De acordo com informações divulgadas pelo UOL, Cristiano era procurado por homicídio e roubo desde novembro de 2007. Ele foi acusado de, junto a um comparsa, assassinar o comerciante José Roberto Nogueira Ferreira em 2006. A dupla clonou uma viatura da Polícia Civil e se passou por investigadores do 46º Distrito Policial (Perus) para abordar a vítima. Após roubar seu veículo, um Fiat Fiorino, os criminosos algemaram Ferreira e o levaram para Mairiporã, onde ele foi executado com tiros na cabeça. O carro foi incendiado após o crime. Seu comparsa foi preso e condenado a 14 anos e nove meses de prisão, mas Cristiano permaneceu foragido.
Mesmo com um mandado de prisão preventiva em aberto, o candidato conseguiu passar pela investigação social do concurso. Segundo a Polícia Civil, ele não poderia ser eliminado do certame, pois sua condenação ainda não havia transitado em julgado.

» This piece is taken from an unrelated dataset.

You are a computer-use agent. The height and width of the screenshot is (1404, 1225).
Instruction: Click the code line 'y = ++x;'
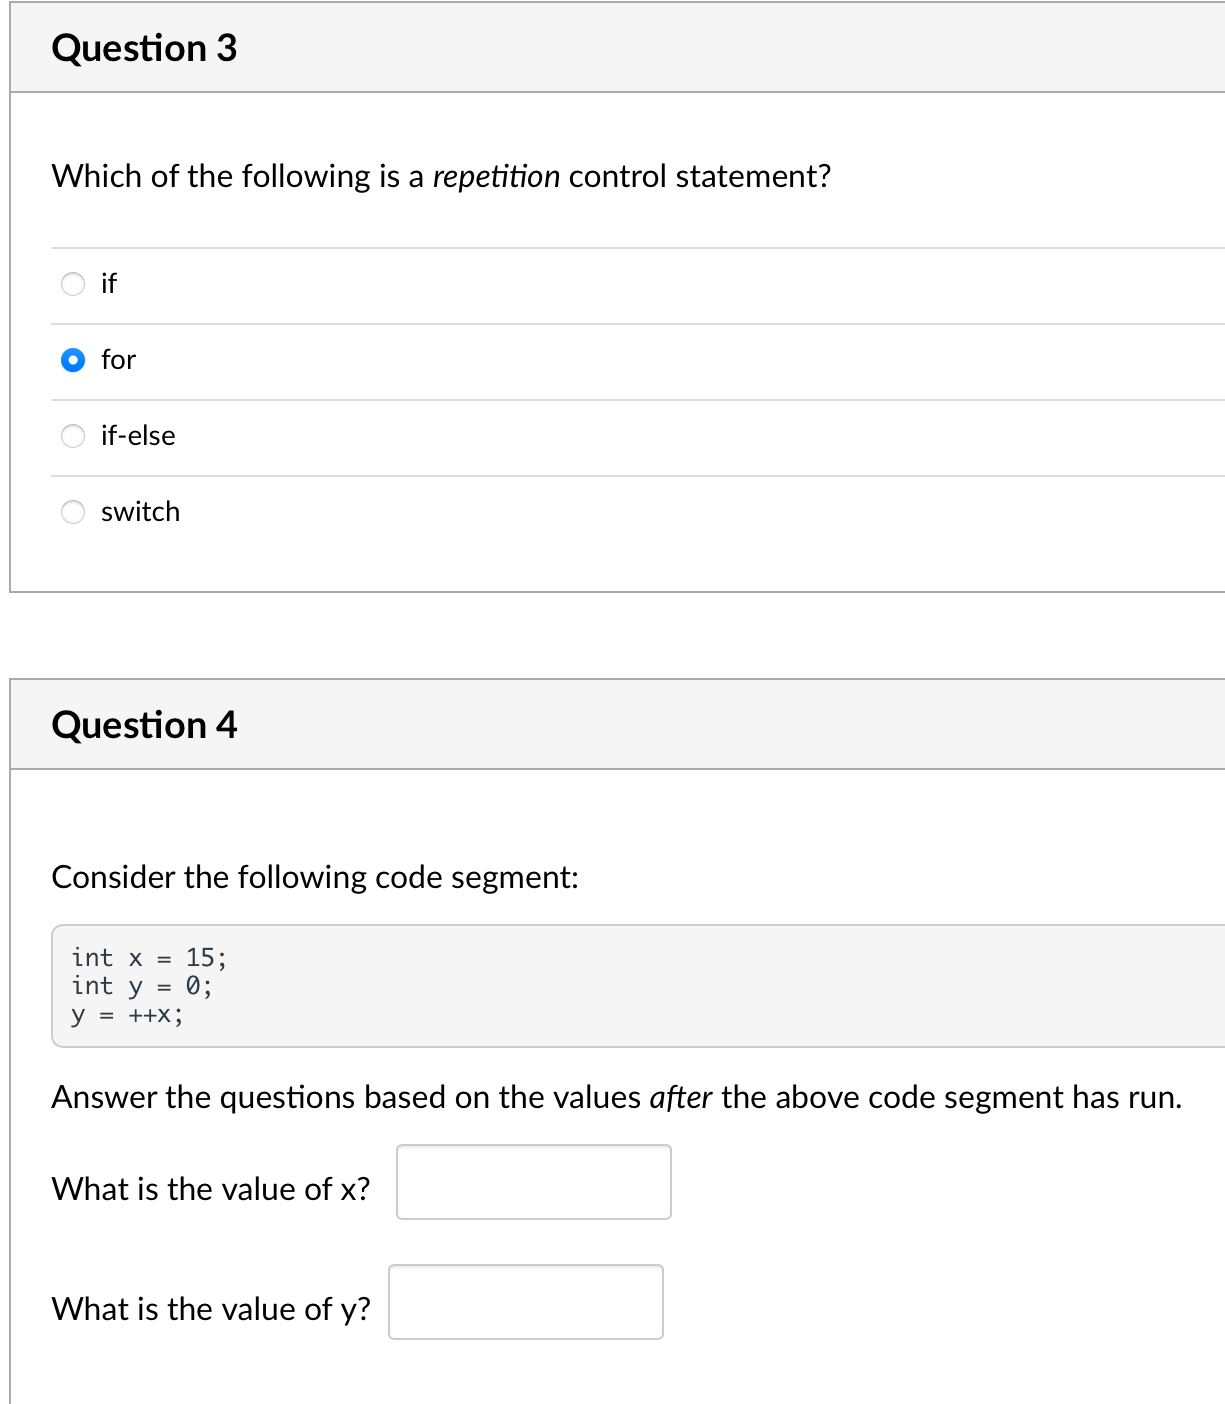[x=127, y=1015]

Cristiano havia obtido 52 pontos no exame escrito, destacando-se na prova de noções de direito, onde marcou 17 pontos. Ele também pontuou em outras áreas: 5 em informática, 6 em lógica, 13 em língua portuguesa e 11 em criminologia.
Sua trajetória no concurso, no entanto, foi interrompida quando a denúncia sobre seu mandado de prisão foi recebida. Ao comparecer à prova oral, ele foi detido no local e agora aguarda audiências de instrução, podendo ser julgado ainda este ano.